For a guy who "writes documentation" your reply is just fine. Actually, what I mean to say is that if you have good insights you needn't qualify your comments with a self-deprecating lead-in.

For a long time now I've been pointing out that what your company refers to as a differential PMOD has been badly flawed on every board that it's appeared on ( and worse yet keeps getting put on every new board ). I've done this subtly, directly, quietly, and loudly; but always with working demonstrations to prove my point. Yours is the first response from a Digilent employee and appreciated. Let me summarize the problem, ignoring the obvious one that they've all been badly implemented:

- taking a bunch of unused IO pins from a random IO Bank and routing them differentially to a low speed connector does NOT a differential interface make, even if you choose the correct pins.

- your customers would be much better off having the regular PMODs with routing appropriate for low speed single-ended signals than almost useless "differential" PMODs.

- the PMOD has a purpose but it's time to expand on the idea.

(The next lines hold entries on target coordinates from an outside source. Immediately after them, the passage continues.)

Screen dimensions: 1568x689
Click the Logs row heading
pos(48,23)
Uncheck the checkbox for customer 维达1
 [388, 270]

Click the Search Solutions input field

Useful IO connectors could be low speed and wider; say 16 or 20; They could be faster and wider ( along the lines of my last post )

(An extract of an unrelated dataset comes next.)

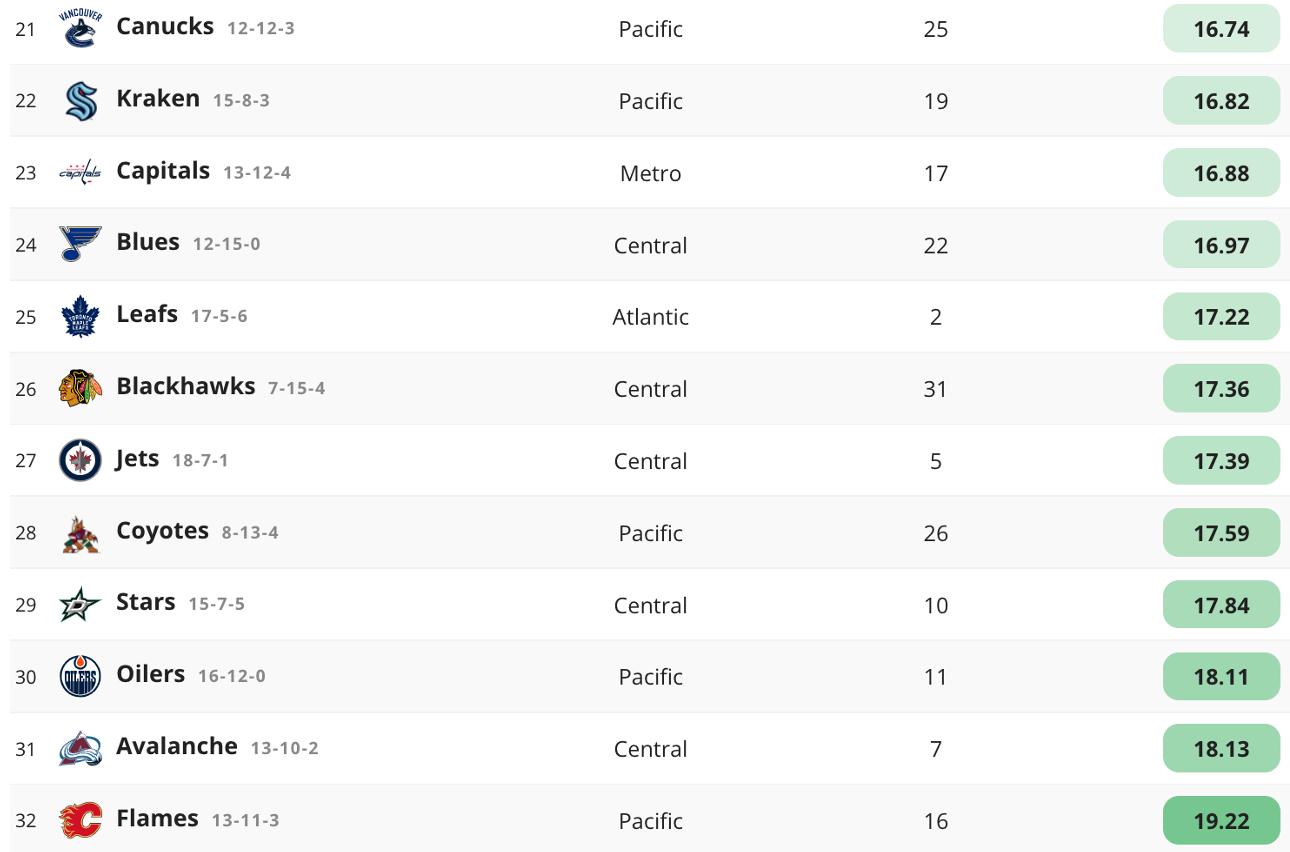The image size is (1290, 852).
Task: Open the Edmonton Oilers logo
Action: click(80, 677)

- Digilent not only has customers who want to connect stuff to their FPGA boards but also major vendors of analog and digital products who want your customers to connect their product demo boards your customers' FPGA boards. Why would Digital want to interfere with this rather than encourage it?

- a useful connector with differential signals would be great for everyone, including Digilent.

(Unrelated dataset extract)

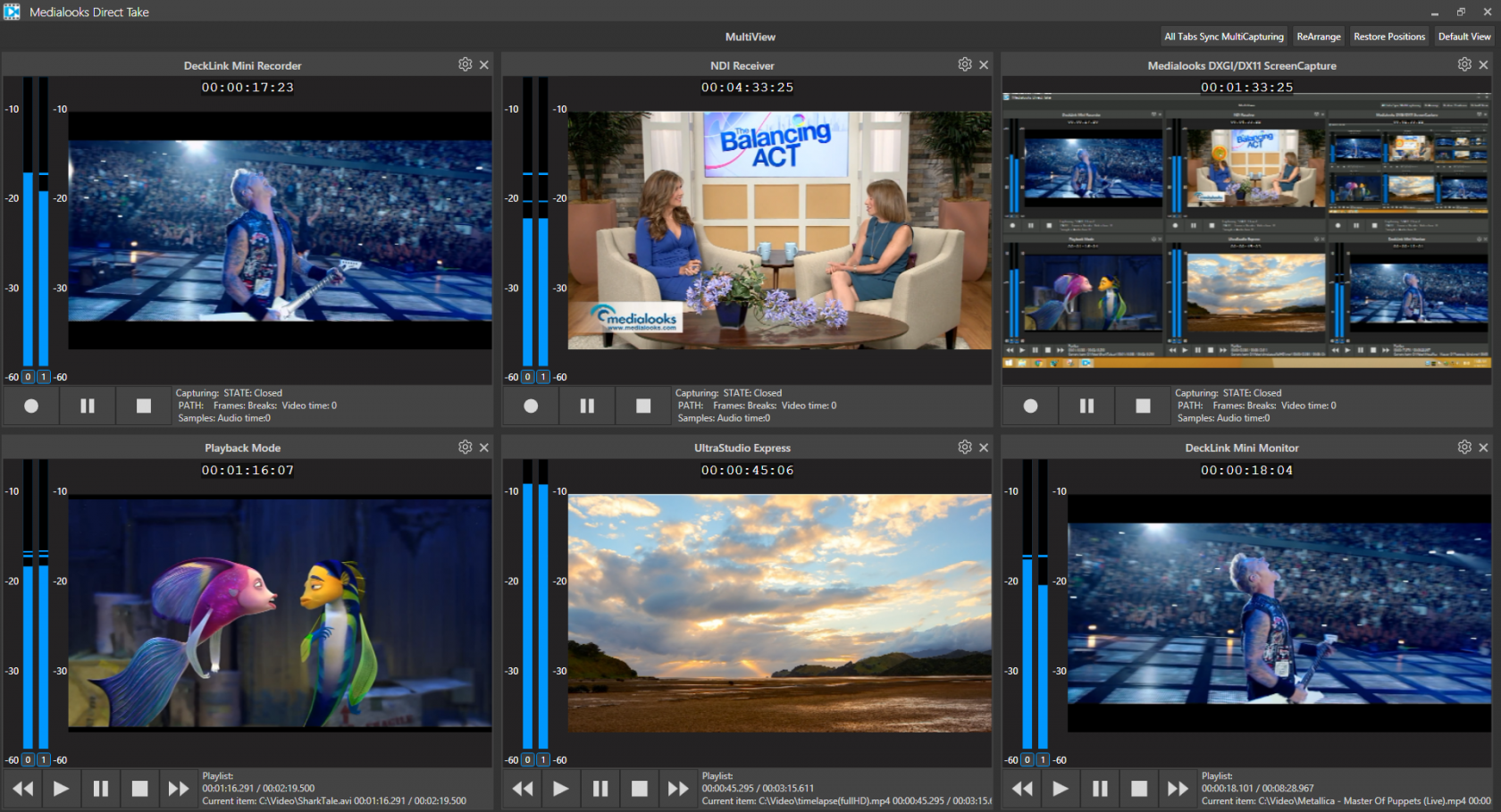This screenshot has height=812, width=1501.
Task: Toggle audio channel 0 on DeckLink Mini Recorder
Action: [28, 377]
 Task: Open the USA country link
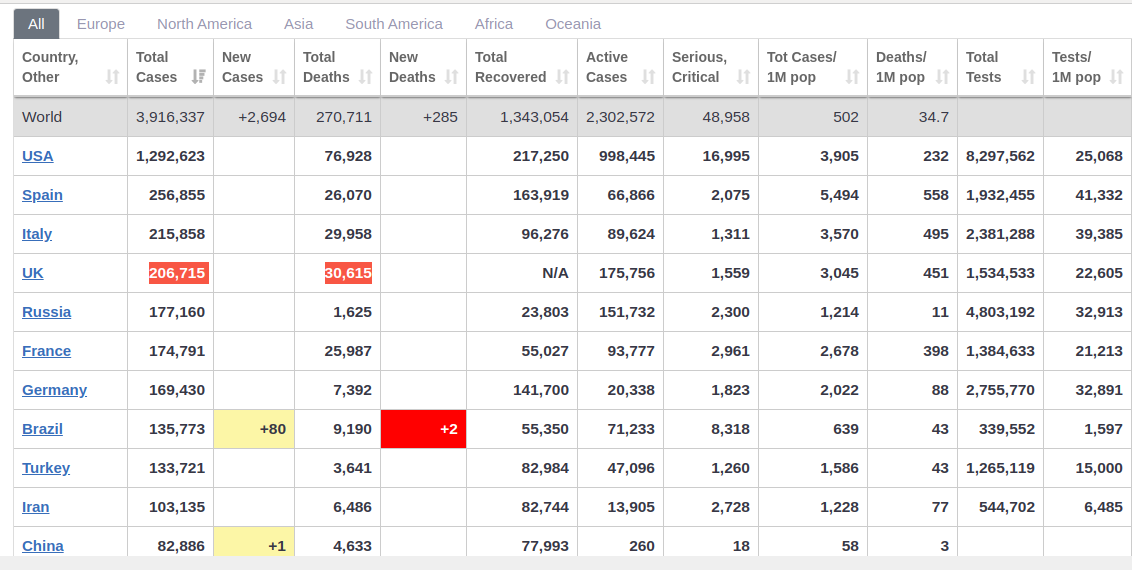(38, 156)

- I'm not suggesting that Digilent make major changes; just stop littering their boards with connectors having a badly implemented interface. A couple of the regular 12-pin PMODs plus one high speed connector with a mix of differential and single-ended signals would be so nice! Actually, 1 12-pin PMOD and a wider connector with 20 single-ended IO and a good high-speed connector would be even nicer!!!.

So, in a nutshell that's my point. As to the particulars I'm not getting paid to engineer a great high-speed connector design ( though I've already given some good guidance ). In fact I'm not in a position to tell Digilent how to implement anything because that's a business decision requiring careful thought that only its management can make. But I certainly can suggest that they care about what they do and try and make products that customers will want. I certainly know how I'd start if I was given the task to design one.

- find out from companies, like Ti, ADI, Linear, Maxim-IC etc. wanting to connect a demo board to your FPGA board products what they'd like to see in a high-speed connector.

- find out from customers the same thing

From there it's all a matter of will and execution. I could design some nice interfaces though I assume that you have competent engineers who could do that as well. I certainly can help suggest what kins of connector footprints a typical user can deal with easily and what kinds they can't.

What I hope to never see again is another FPGA board from Digilent with one of those horrible "differential PMOD" implementations.